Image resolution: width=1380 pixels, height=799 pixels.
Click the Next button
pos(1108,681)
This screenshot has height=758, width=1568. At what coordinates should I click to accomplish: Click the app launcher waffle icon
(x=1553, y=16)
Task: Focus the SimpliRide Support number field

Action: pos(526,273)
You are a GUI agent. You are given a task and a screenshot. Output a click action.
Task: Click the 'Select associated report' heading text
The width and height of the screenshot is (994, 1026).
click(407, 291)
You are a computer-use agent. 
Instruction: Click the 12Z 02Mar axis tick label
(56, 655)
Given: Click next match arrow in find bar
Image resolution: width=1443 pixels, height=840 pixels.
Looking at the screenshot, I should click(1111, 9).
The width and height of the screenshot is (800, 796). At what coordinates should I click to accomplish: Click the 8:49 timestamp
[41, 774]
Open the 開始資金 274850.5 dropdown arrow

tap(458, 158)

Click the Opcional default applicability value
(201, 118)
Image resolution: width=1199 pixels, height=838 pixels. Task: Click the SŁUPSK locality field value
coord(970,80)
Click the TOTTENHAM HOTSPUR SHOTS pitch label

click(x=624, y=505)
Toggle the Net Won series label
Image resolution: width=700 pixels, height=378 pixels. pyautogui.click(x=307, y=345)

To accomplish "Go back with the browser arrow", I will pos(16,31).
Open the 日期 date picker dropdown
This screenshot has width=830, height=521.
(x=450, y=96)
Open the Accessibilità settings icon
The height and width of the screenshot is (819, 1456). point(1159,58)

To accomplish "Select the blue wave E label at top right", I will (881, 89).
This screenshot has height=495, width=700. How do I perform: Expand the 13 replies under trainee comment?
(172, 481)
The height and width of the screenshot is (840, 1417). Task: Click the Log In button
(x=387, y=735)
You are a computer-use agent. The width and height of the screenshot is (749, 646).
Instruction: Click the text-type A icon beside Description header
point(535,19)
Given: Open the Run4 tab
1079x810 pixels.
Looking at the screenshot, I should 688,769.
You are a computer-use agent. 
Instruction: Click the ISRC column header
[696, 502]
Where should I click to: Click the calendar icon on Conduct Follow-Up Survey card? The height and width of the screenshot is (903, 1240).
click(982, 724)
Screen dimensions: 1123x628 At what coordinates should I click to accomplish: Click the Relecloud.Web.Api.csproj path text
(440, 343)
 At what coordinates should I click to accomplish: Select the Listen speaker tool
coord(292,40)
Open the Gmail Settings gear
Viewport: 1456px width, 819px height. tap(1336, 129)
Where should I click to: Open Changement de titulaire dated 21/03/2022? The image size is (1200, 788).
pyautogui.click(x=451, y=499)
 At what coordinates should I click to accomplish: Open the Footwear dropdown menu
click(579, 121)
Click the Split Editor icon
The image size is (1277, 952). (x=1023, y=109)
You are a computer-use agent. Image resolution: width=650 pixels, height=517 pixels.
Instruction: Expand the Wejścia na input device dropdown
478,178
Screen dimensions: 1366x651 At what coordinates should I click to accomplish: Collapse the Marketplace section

□ □ □ □

## Set problem:
Return all of the data above verbatim, reproducing every line without alteration.

## Completed task:
Image resolution: width=1380 pixels, height=799 pixels.
Click the Next button
pos(1108,681)
This screenshot has height=758, width=1568. At what coordinates should I click to accomplish: Click the app launcher waffle icon
(x=1553, y=16)
Task: Focus the SimpliRide Support number field

Action: pos(526,273)
You are a GUI agent. You are given a task and a screenshot. Output a click action.
Task: Click the 'Select associated report' heading text
The width and height of the screenshot is (994, 1026).
click(407, 291)
You are a computer-use agent. 
Instruction: Click the 12Z 02Mar axis tick label
(56, 655)
Given: Click next match arrow in find bar
Image resolution: width=1443 pixels, height=840 pixels.
Looking at the screenshot, I should click(1111, 9).
The width and height of the screenshot is (800, 796). At what coordinates should I click to accomplish: Click the 8:49 timestamp
[41, 774]
Open the 開始資金 274850.5 dropdown arrow

tap(458, 158)

Click the Opcional default applicability value
(201, 118)
Image resolution: width=1199 pixels, height=838 pixels. Task: Click the SŁUPSK locality field value
coord(970,80)
Click the TOTTENHAM HOTSPUR SHOTS pitch label

click(x=624, y=505)
Toggle the Net Won series label
Image resolution: width=700 pixels, height=378 pixels. pyautogui.click(x=307, y=345)

To accomplish "Go back with the browser arrow", I will pos(16,31).
Open the 日期 date picker dropdown
This screenshot has width=830, height=521.
(x=450, y=96)
Open the Accessibilità settings icon
The height and width of the screenshot is (819, 1456). point(1159,58)

To accomplish "Select the blue wave E label at top right", I will (881, 89).
This screenshot has height=495, width=700. How do I perform: Expand the 13 replies under trainee comment?
(172, 481)
The height and width of the screenshot is (840, 1417). Task: Click the Log In button
(x=387, y=735)
You are a computer-use agent. The width and height of the screenshot is (749, 646).
Instruction: Click the text-type A icon beside Description header
point(535,19)
Given: Open the Run4 tab
1079x810 pixels.
Looking at the screenshot, I should 688,769.
You are a computer-use agent. 
Instruction: Click the ISRC column header
[696, 502]
Where should I click to: Click the calendar icon on Conduct Follow-Up Survey card? The height and width of the screenshot is (903, 1240).
click(982, 724)
Screen dimensions: 1123x628 At what coordinates should I click to accomplish: Click the Relecloud.Web.Api.csproj path text
(440, 343)
 At what coordinates should I click to accomplish: Select the Listen speaker tool
coord(292,40)
Open the Gmail Settings gear
Viewport: 1456px width, 819px height. tap(1336, 129)
Where should I click to: Open Changement de titulaire dated 21/03/2022? The image size is (1200, 788).
pyautogui.click(x=451, y=499)
 At what coordinates should I click to accomplish: Open the Footwear dropdown menu
click(579, 121)
Click the Split Editor icon
The image size is (1277, 952). (x=1023, y=109)
You are a computer-use agent. Image resolution: width=650 pixels, height=517 pixels.
Instruction: Expand the Wejścia na input device dropdown
478,178
Screen dimensions: 1366x651 At what coordinates should I click to accomplish: Collapse the Marketplace section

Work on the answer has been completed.